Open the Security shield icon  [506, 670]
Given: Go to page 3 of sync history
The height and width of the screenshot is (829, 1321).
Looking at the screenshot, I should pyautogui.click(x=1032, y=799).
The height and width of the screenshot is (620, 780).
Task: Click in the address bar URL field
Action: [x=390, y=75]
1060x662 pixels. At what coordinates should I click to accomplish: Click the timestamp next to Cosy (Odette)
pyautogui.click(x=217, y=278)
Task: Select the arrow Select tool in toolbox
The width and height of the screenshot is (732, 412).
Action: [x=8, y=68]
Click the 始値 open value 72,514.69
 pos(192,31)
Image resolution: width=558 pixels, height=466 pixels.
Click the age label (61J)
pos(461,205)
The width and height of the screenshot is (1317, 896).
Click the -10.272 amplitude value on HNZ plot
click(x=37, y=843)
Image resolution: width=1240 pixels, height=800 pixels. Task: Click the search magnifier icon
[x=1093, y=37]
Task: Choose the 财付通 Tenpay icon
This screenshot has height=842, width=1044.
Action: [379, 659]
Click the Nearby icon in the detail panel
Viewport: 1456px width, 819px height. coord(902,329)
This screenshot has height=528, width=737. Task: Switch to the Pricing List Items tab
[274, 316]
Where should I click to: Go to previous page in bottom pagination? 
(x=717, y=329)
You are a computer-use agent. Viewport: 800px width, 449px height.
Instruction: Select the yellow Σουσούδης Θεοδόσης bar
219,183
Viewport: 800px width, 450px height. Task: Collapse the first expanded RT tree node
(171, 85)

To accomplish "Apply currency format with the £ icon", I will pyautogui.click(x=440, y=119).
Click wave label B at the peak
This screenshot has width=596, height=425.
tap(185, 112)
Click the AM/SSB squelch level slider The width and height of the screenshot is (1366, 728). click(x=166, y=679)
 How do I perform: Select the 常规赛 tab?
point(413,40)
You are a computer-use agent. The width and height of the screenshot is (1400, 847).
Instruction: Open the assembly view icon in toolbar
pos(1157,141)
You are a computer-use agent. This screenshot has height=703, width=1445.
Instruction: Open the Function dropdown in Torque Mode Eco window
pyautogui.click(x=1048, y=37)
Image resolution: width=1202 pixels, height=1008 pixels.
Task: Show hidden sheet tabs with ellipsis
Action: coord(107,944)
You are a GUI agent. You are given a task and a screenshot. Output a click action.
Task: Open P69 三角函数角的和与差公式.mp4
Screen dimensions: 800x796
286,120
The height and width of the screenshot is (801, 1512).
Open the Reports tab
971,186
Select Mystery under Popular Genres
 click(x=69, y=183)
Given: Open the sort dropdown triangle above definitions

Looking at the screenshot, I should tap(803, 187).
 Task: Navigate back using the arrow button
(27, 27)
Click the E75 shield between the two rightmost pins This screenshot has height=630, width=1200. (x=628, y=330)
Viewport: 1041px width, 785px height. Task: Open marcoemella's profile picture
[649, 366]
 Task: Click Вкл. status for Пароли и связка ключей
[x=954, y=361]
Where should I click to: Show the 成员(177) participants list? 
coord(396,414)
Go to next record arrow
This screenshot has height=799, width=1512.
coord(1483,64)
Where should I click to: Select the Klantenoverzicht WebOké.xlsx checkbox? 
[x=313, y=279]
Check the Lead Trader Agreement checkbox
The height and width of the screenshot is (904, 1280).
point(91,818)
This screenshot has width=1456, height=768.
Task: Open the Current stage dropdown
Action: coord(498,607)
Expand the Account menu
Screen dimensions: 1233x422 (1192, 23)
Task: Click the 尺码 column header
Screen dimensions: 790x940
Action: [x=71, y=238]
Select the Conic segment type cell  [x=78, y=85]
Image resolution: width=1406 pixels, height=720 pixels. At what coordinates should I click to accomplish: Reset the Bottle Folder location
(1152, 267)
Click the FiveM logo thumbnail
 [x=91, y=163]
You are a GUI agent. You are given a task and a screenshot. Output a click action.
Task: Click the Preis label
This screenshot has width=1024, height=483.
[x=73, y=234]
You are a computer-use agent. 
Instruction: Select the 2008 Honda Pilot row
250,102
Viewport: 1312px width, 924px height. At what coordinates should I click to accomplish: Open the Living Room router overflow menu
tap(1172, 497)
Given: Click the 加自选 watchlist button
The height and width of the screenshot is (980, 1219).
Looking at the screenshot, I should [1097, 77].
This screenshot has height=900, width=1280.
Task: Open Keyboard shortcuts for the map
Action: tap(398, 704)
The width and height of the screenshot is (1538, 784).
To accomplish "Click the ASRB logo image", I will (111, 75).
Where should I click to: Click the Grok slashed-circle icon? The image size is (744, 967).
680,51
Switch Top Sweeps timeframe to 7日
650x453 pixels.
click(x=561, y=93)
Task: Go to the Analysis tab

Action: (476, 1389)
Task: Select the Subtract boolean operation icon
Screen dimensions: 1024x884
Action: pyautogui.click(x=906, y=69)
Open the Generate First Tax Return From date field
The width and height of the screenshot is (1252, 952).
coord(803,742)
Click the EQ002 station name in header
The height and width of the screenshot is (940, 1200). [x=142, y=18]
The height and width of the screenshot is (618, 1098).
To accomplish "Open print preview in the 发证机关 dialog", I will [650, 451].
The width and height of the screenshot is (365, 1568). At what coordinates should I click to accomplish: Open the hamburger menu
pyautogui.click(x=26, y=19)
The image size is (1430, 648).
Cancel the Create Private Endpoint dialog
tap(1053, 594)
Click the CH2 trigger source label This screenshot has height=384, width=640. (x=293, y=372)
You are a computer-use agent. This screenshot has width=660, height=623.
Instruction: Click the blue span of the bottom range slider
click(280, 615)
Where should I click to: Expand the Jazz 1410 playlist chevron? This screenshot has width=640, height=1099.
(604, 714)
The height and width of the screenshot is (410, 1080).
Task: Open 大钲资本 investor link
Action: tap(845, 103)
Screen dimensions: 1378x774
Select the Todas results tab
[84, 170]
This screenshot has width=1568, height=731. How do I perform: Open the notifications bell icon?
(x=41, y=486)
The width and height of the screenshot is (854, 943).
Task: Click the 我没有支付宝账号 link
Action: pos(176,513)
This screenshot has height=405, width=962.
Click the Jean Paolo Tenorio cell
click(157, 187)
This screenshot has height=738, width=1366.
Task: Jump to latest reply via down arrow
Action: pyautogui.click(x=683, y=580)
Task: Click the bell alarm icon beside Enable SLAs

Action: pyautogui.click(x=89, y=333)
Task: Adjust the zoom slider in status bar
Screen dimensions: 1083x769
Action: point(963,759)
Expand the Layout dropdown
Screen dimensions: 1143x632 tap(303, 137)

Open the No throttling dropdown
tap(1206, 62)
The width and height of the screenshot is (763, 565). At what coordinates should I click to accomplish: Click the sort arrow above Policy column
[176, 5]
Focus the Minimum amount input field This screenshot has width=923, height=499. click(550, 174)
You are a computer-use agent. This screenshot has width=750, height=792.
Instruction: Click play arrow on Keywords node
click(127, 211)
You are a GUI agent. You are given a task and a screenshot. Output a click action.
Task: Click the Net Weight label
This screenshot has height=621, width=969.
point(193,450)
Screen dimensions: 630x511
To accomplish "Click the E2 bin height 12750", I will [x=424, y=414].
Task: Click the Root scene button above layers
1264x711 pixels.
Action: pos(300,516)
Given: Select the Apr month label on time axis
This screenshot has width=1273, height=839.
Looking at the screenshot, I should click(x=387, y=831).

-- What you should do --
Copy all lines of the listing above that contain the string "will".

-- Solution below --
To accomplish "Apply currency format with the £ icon", I will pyautogui.click(x=440, y=119).
To accomplish "Click the ASRB logo image", I will (111, 75).
To accomplish "Open print preview in the 发证机关 dialog", I will [650, 451].
To accomplish "Click the E2 bin height 12750", I will [x=424, y=414].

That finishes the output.